First, we run a fast O(MN)-time scan against all other individuals for long runs of diploid genotypes containing no opposite homozygotes (i.e., IBS>0). This filtering procedure is expedient for analyses of very large data sets as it operates directly on diploid data and thus requires little computation; a few variations of the approach have previously been developed40,41. Our implementation achieves a very low constant factor in its running time by using bit operations to analyze blocks of 16–64 SNPs simultaneously and using dynamic programming to record the longest ten IBS>0 stretches starting at each SNP block. We partition SNPs into blocks as follows: moving sequentially across the genome, we initialize each new block to contain the next 16 SNPs. We then continue to add subsequent SNPs to the block until it either contains 64 SNPs or reaches a maximum span of 0.3cM; upon reaching either limit, we end the current block and begin the next block.

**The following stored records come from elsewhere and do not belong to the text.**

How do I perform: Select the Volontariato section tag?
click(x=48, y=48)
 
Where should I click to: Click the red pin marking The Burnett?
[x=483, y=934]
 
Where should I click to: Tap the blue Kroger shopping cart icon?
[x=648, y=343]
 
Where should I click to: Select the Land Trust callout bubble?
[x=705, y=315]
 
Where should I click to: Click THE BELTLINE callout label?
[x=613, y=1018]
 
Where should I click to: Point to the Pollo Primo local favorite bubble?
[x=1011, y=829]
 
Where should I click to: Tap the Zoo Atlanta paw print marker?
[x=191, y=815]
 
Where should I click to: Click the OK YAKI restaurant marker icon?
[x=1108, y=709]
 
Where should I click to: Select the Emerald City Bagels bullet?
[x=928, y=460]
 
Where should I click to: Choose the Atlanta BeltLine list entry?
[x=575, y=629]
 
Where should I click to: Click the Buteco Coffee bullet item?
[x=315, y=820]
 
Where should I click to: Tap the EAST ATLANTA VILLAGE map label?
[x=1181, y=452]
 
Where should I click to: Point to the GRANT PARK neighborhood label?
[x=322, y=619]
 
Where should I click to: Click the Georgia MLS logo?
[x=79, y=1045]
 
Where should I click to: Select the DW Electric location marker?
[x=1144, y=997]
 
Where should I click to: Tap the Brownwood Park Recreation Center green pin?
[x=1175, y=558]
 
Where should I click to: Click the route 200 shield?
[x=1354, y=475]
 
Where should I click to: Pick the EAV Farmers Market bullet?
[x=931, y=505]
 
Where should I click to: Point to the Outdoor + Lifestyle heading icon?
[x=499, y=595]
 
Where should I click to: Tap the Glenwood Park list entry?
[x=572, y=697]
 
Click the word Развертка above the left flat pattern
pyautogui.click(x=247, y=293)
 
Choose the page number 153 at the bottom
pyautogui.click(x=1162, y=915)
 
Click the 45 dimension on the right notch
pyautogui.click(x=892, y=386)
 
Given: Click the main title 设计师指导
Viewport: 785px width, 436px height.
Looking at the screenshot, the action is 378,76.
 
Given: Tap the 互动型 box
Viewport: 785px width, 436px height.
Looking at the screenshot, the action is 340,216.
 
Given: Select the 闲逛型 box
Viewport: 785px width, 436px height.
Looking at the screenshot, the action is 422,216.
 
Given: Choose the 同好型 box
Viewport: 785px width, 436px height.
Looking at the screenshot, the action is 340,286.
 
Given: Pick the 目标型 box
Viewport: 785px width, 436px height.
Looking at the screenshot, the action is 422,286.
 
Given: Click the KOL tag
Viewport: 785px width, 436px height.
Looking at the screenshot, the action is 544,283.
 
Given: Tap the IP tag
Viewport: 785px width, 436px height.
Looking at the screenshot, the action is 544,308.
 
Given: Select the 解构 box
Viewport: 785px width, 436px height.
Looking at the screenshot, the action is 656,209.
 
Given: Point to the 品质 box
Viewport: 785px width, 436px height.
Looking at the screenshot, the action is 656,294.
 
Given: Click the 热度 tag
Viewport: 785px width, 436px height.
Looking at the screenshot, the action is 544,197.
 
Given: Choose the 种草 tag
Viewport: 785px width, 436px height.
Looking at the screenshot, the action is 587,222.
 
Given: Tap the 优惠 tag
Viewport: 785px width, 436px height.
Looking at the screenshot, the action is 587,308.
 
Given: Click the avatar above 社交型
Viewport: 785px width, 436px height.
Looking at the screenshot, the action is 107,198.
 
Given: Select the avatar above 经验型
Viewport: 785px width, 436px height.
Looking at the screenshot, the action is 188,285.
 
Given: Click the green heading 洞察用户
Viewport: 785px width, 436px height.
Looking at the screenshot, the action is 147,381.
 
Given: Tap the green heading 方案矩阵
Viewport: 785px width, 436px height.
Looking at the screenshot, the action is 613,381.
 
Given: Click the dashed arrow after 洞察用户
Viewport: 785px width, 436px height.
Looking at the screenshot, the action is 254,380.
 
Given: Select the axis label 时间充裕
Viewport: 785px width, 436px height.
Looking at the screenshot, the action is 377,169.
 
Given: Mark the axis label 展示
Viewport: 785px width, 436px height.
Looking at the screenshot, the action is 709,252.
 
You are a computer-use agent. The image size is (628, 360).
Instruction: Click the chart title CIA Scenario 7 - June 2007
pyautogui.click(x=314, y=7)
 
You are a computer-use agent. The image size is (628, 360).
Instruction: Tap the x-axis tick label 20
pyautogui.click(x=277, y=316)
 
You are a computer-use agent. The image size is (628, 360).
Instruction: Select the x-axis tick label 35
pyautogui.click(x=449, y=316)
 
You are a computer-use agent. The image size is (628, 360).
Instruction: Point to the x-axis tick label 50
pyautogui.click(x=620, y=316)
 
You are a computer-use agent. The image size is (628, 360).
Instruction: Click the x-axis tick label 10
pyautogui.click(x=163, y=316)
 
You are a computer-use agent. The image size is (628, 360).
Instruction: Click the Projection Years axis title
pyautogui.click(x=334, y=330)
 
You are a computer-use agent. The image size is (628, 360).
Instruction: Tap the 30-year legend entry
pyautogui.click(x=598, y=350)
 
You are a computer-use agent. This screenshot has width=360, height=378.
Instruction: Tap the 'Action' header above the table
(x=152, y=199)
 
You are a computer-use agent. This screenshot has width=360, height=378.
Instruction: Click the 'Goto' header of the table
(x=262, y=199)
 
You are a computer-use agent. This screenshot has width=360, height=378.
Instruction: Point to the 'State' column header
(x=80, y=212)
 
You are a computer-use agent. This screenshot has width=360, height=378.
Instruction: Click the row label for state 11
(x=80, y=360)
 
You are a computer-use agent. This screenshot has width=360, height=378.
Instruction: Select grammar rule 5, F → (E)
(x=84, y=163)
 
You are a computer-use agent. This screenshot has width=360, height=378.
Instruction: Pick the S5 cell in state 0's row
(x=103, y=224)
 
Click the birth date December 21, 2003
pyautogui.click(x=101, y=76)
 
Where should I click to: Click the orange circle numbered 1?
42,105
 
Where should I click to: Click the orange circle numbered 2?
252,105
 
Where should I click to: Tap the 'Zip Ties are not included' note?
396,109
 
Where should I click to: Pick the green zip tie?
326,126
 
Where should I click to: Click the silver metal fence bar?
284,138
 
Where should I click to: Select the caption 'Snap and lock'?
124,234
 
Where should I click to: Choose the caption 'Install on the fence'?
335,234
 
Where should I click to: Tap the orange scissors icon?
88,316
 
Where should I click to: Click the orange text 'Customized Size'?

Second, we compute an approximate likelihood ratio score for each potential IBD match identified by the above scan. This procedure is similar in spirit to Parente242, which likewise computes approximate likelihood ratio scores to increase sensitivity and specificity of IBD calls. Our approach prioritizes speed over accuracy; instead of using a haplotype frequency model as in Parente2, we use only allele frequencies and LD Scores43 to compute an approximate likelihood ratio for the observed match having occurred due to IBD versus by chance. We apply this procedure within a seed-and-extend framework in which we begin with long IBS>0 matches but consider extending them beyond IBS=0 sites (to tolerate genotyping errors). We record all extended matches with length >4cM and likelihood ratio >10N (where N is the number of samples) as probable IBD matches.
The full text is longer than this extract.